Lawn mowers, lawn mowers, fertilizers

In addition to intensive water use, gas-powered lawn mowers emit cancer-causing pollutants and global warming gases, which in turn contribute to the climate crisis and drought in the region. According to the Environmental Protection Agency, gas-powered lawn and gardening equipment released more than 22 million tons of carbon emissions in 2018. Each year, the agency estimates that more than 17 million gallons of gasoline are poured by refueling the equipment alone. The grass also has difficulty accessing and absorbing water when fertilized, which means it needs more frequent watering. Fertilizers enhance the growth of the plant, which increases its density both in the soil and below. The roots can be compressed, which ultimately reduces the soil’s ability to hold water. Scientists have linked the use of fertilizers to increased evaporation, the process by which water moves from the soil to the air. In the West, lack of rainfall and rising demand for exhaust – also known as “atmospheric thirst” – are the two main factors in the region’s water crisis. Higher temperatures increase the amount of water that can be absorbed by the atmosphere, which then dries the landscape.

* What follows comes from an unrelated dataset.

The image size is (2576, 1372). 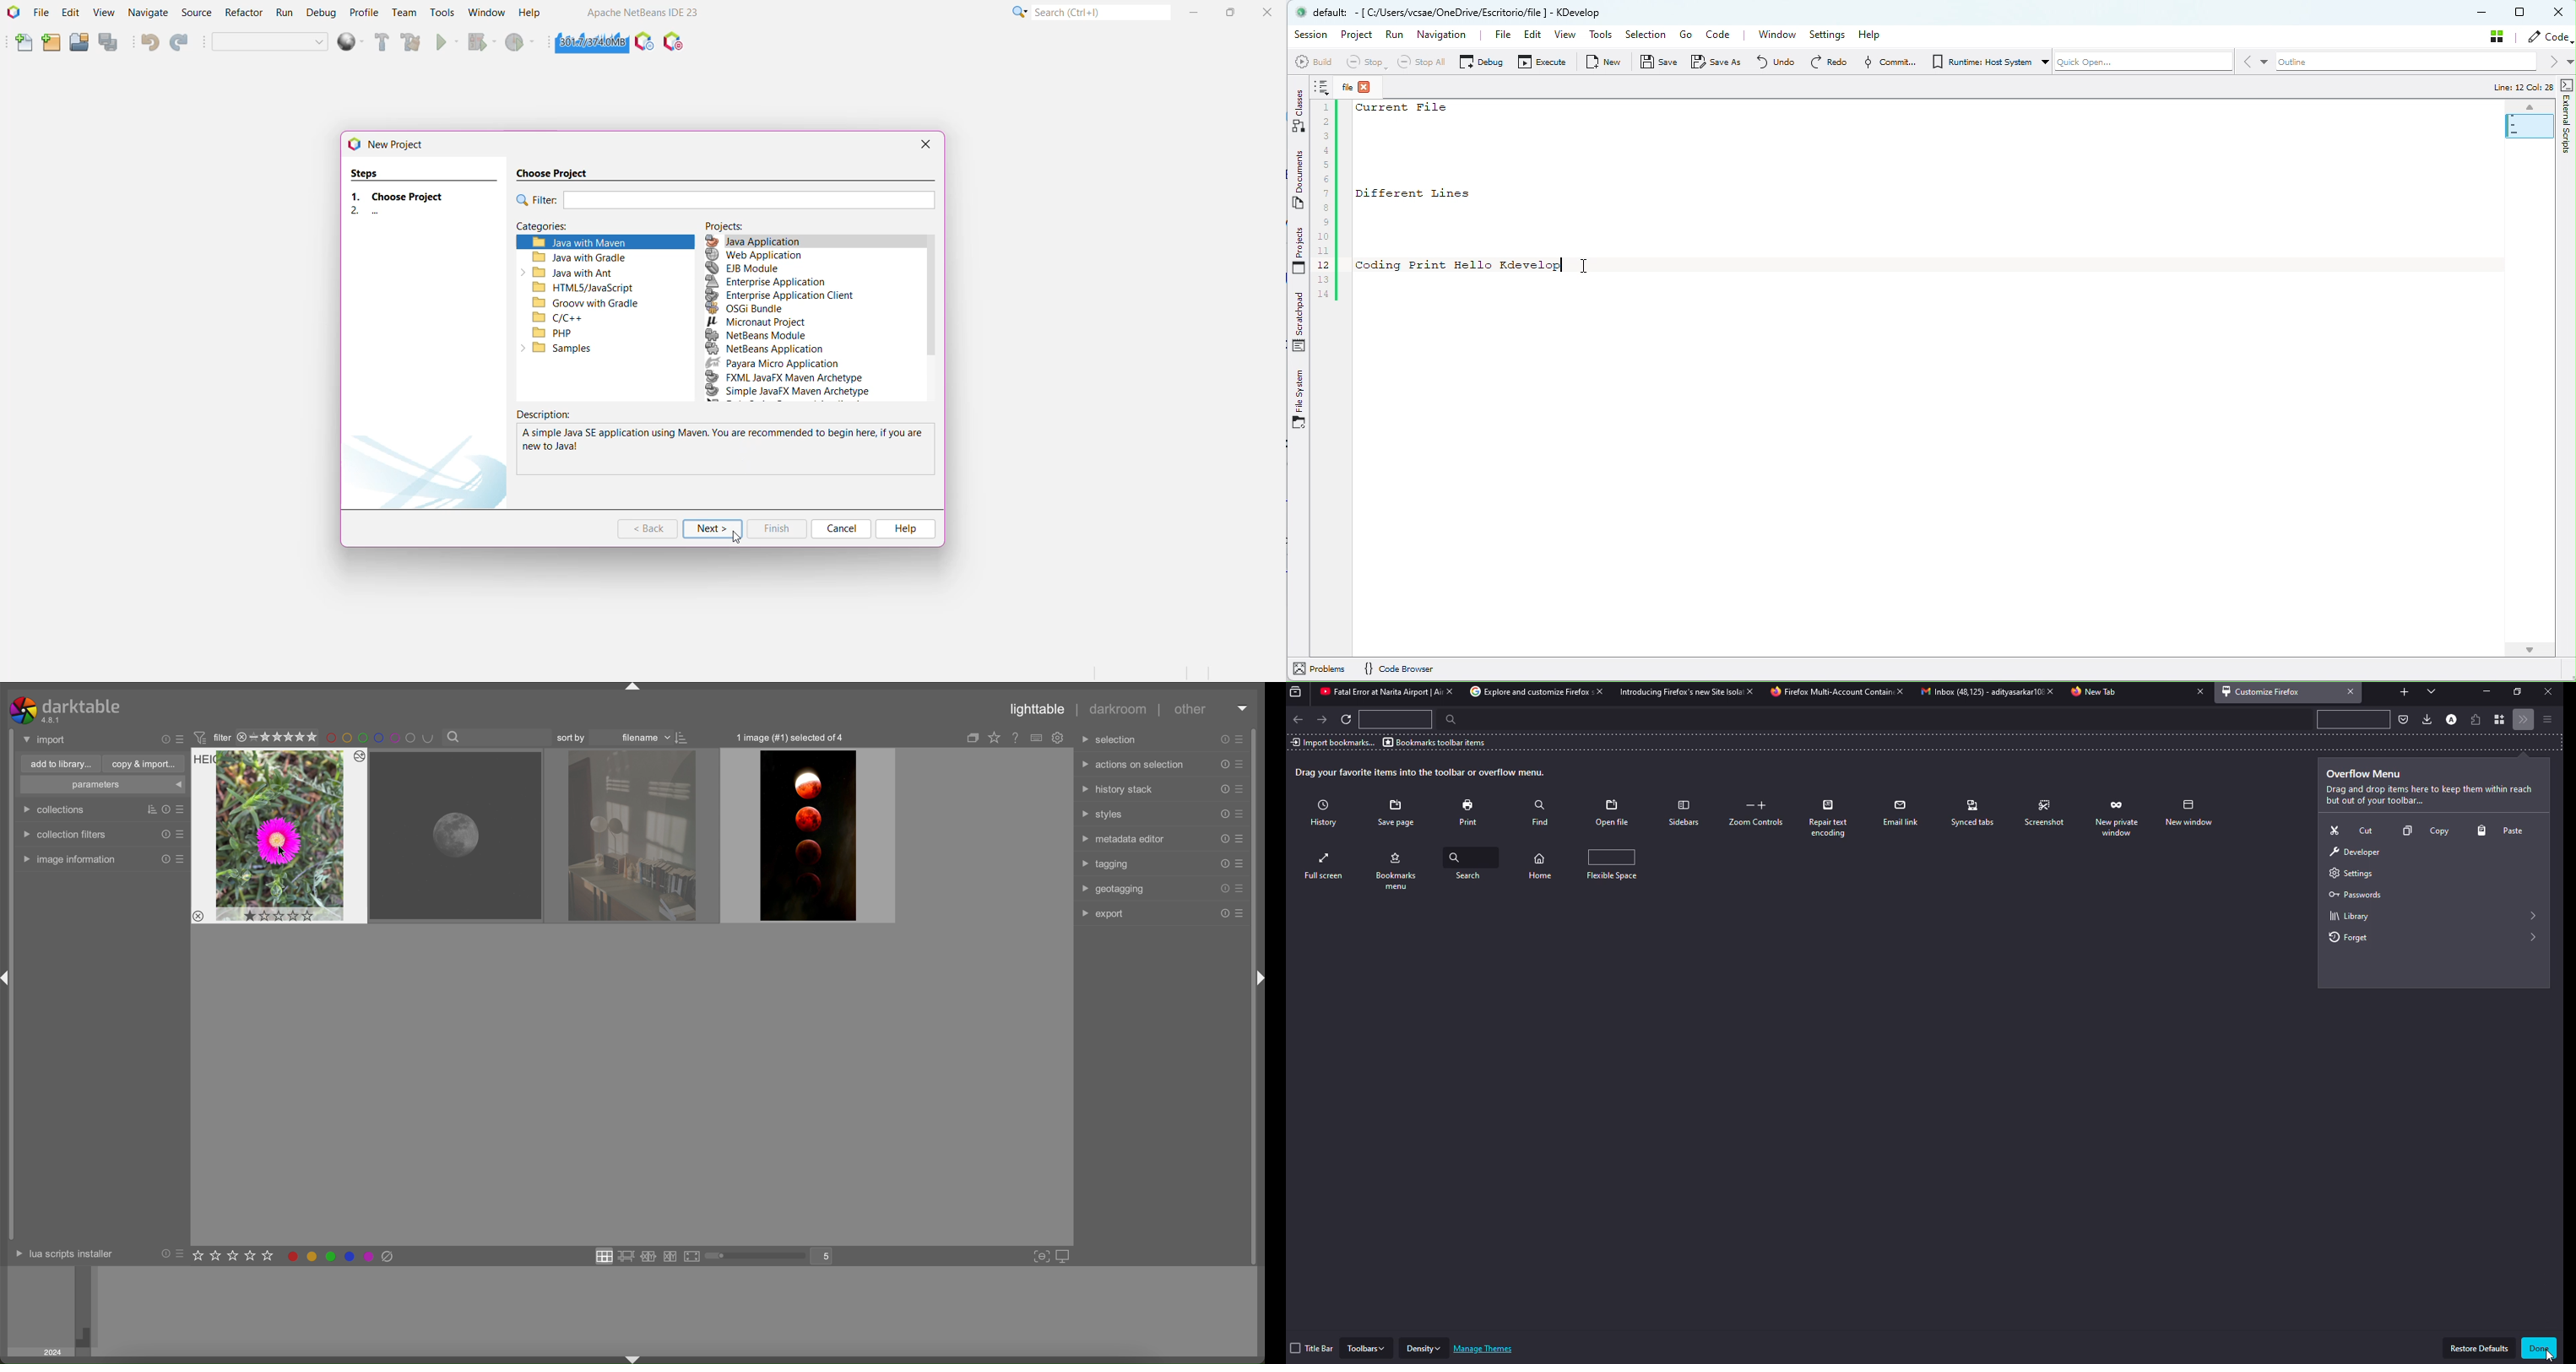 I want to click on actions on selection tab, so click(x=1131, y=765).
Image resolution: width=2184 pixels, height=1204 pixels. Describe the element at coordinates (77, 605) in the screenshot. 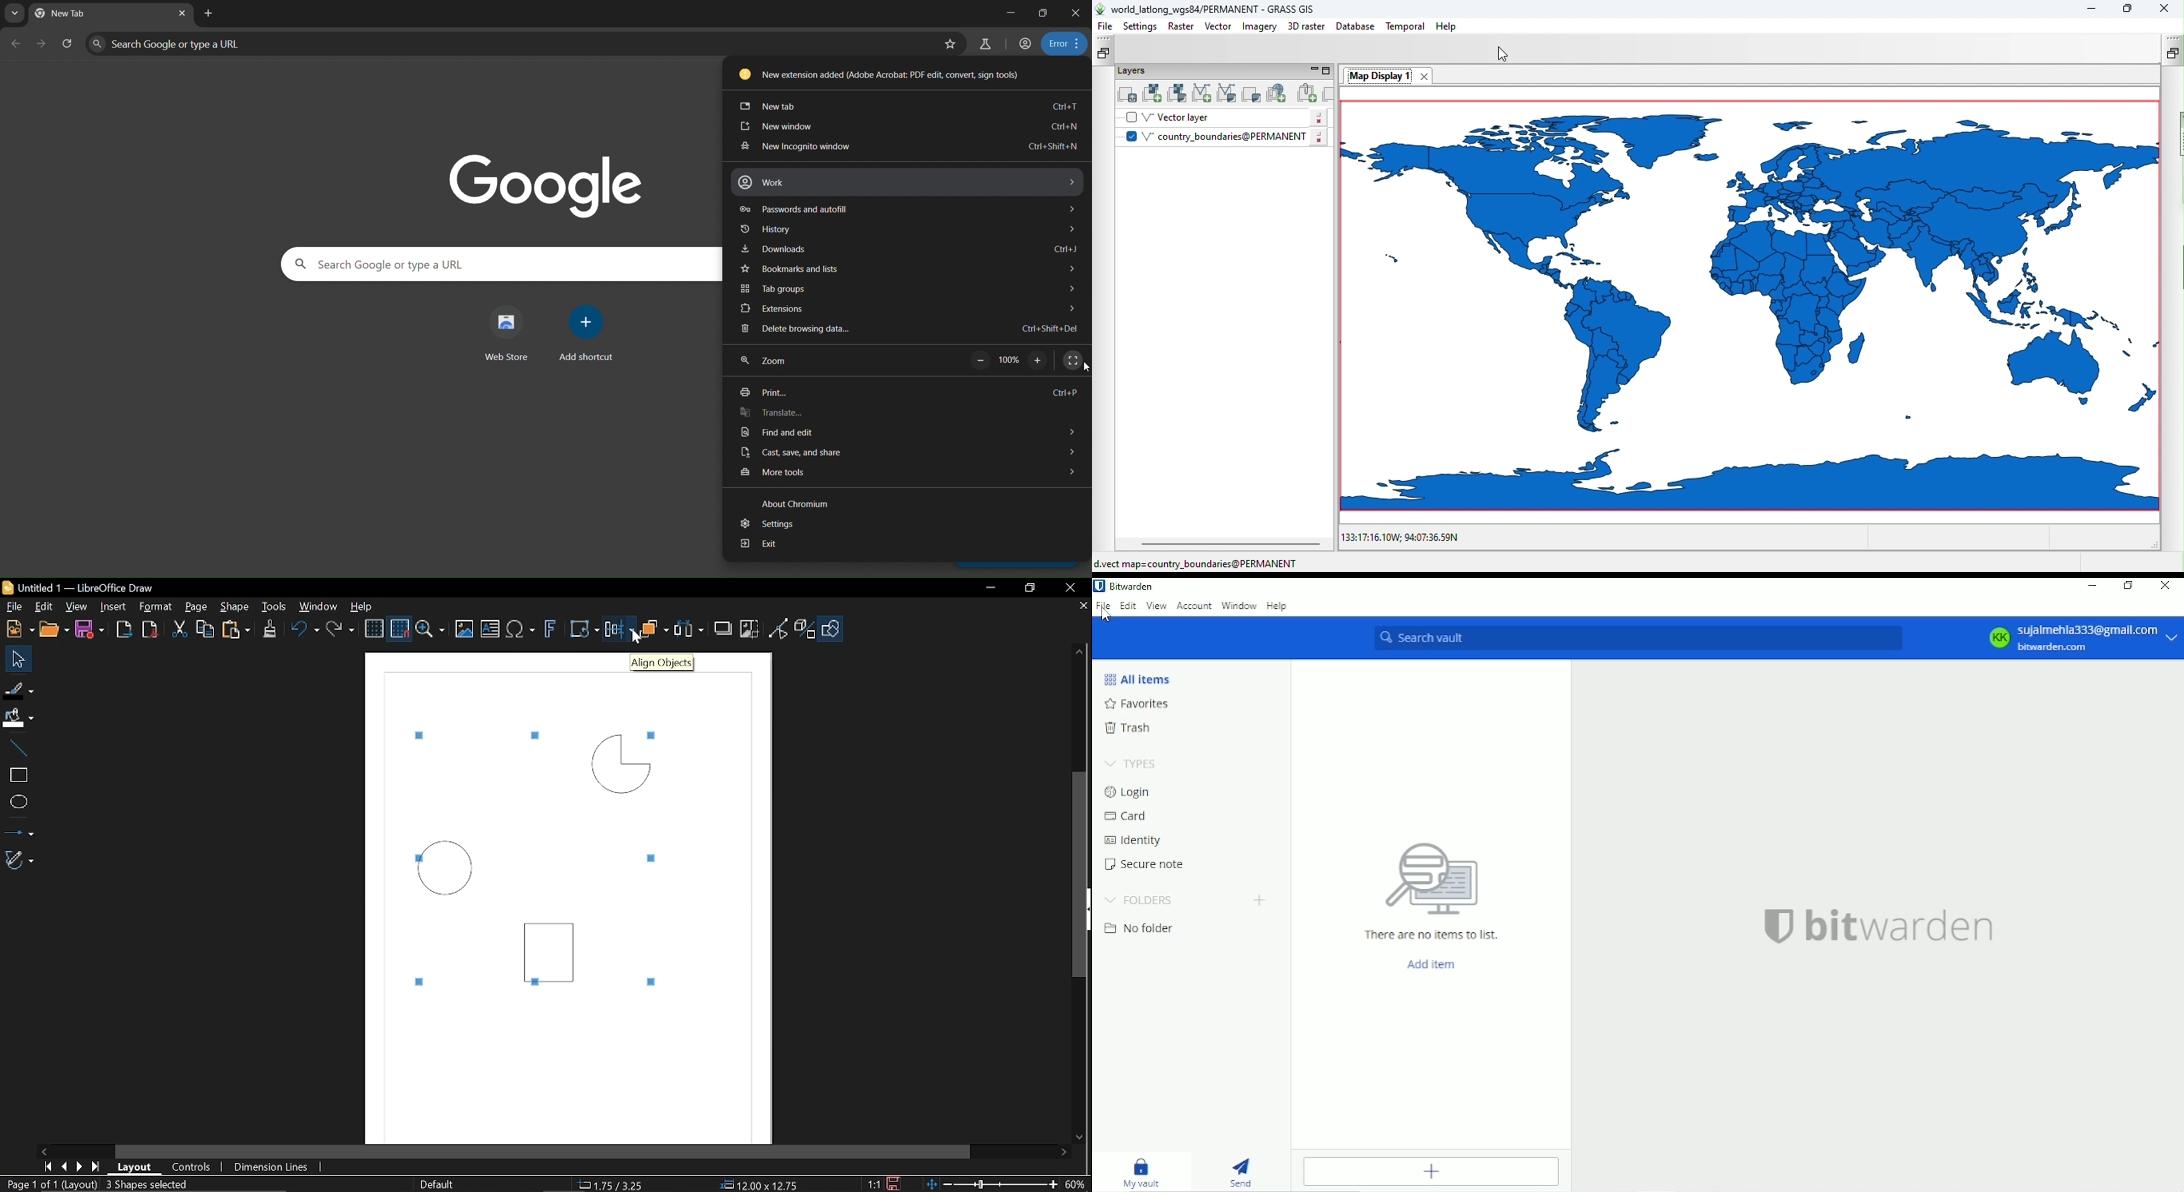

I see `View` at that location.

What can you do differently

Fleck, who lives in a lawnless suburban house in Albuquerque, said that if he had a lawn with grass, he would probably require the same amount of water as an “economical indoor water user” consumes in one day. “If you are going to landscaping, the biggest blow to your ‘water buck’ is the trees, not the lawns,” he said. “With trees, you have a cooling effect on the urban heat island, you save air conditioning energy from the shade, and in an urban area with air quality problems like Southern California, trees help clean the air.” Some cities are already facing excessive water use by offering homeowners acquisitions to replace their grass with alternatives, such as native plants or wood carvings. – $ 4 per square foot – and replace them with much more water-efficient desert plants. Since the project began, the city says it has successfully replaced 42 million square feet of lawn. Last year, Nevada passed a law banning ornamental lawn, requiring all “non-functional lawn” to be removed from the Las Vegas Valley by 2027. The Colorado River, which supplies water to much of Nevada, is declining rapidly. . The latest state conservation effort will save about 10% of the area’s annual water distribution from the Colorado River Basin. “Native landscaping makes sense and can be really beautiful,” Fleck said. “One of my favorite western cities is Tucson, and it has adopted this inherent landscape aesthetic and is just a beautiful city and it just uses a lot less water to do that.” Fleck said he expects “the brown lawn will be a mark of honor” soon. “It’s like – contributing to the well-being of our community in this time of crisis by not watering my lawn,” he said. “And I expect it to become the symbol of the regime.”